『生きてるだけで、愛。』本谷有希子×関根光才監督対談ーー表現者は“共感時代”に何を描くべきか

『生きてるだけで、愛。』特別対談

 2018年11月に公開され、20代を中心に大きな反響を呼んだ映画『生きてるだけで、愛。』のBlu-ray&DVDが6月4日に発売される。劇作家・小説家の本谷有希子による同名小説を映画化した本作は、鬱が招く過眠症のせいで引きこもりの寧子(趣里)と、出版社でゴシップ記事の執筆に明け暮れる津奈木(菅田将暉)、同棲するカップルの生き様を描いたラブストーリーだ。

 リアルサウンド映画部では、原作者の本谷と関根光才監督の対談を実施。映画化への経緯から、“共感”を求められる現代の在り方まで、じっくりと話を訊いた。(編集部)

“変化球”な作品をいかに投げ込むか

――まずは改めて、本谷さんの中編小説『生きてるだけで、愛。』を今回映画化することになった経緯から教えてください。

関根光才(以下、関根):そもそも、僕と今回の映画のプロデューサーを引き合わせてくれた方がいるんですけど、その方が最初にこの小説の話をしていました。僕とプロデューサーは読んでいなかったんですけど、読んでみてビックリしたというか、すごい衝撃的な本だなと。

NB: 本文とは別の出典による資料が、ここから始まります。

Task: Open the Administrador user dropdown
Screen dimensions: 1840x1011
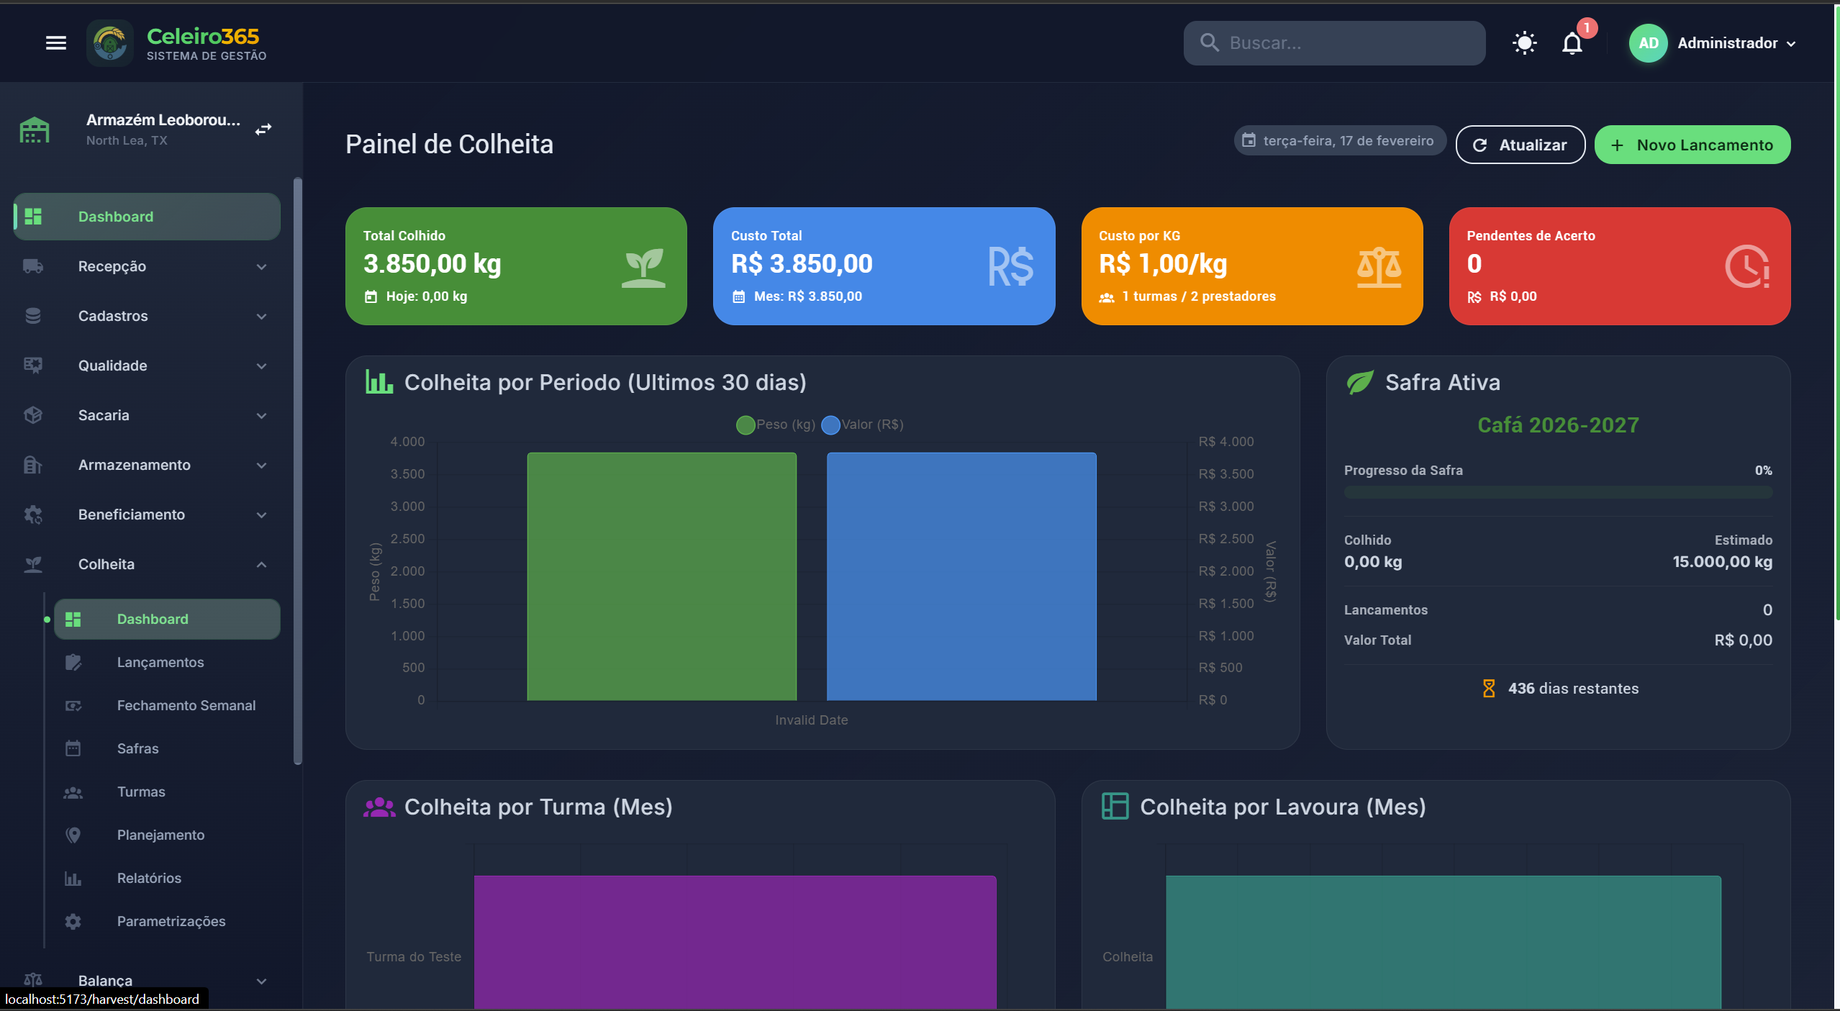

本谷有希子(以下、本谷):そうだったんですか(笑)。

関根:(笑)。「これを今映画化するなら、どういうふうにするだろう?」とプロデューサーと話していたら、すごく意見が一致したところがあったんです。で、それならいけるんじゃないかと思って、本谷さんのところに話しにいきました。

本谷有希子

――この小説は06年に発表された小説です。実は結構昔の小説なんですよね。

本谷:そうですね。私が25、6歳の頃に書いたのかな? ちょうど主人公の“寧子”と同じ年代の頃に。その頃はずっと、自分と同年齢の主人公の話ばかり書いていました。だから、随分昔に書いたものを、よく見つけてきたなって。それはシンプルに嬉しかったですね。自分でも忘れかけていたような話に何かを感じて、それを今このタイミングで映画化したいと思ってもらえたんだなあって。「ああ、そういう作品だったんだ」と客観的に思えました。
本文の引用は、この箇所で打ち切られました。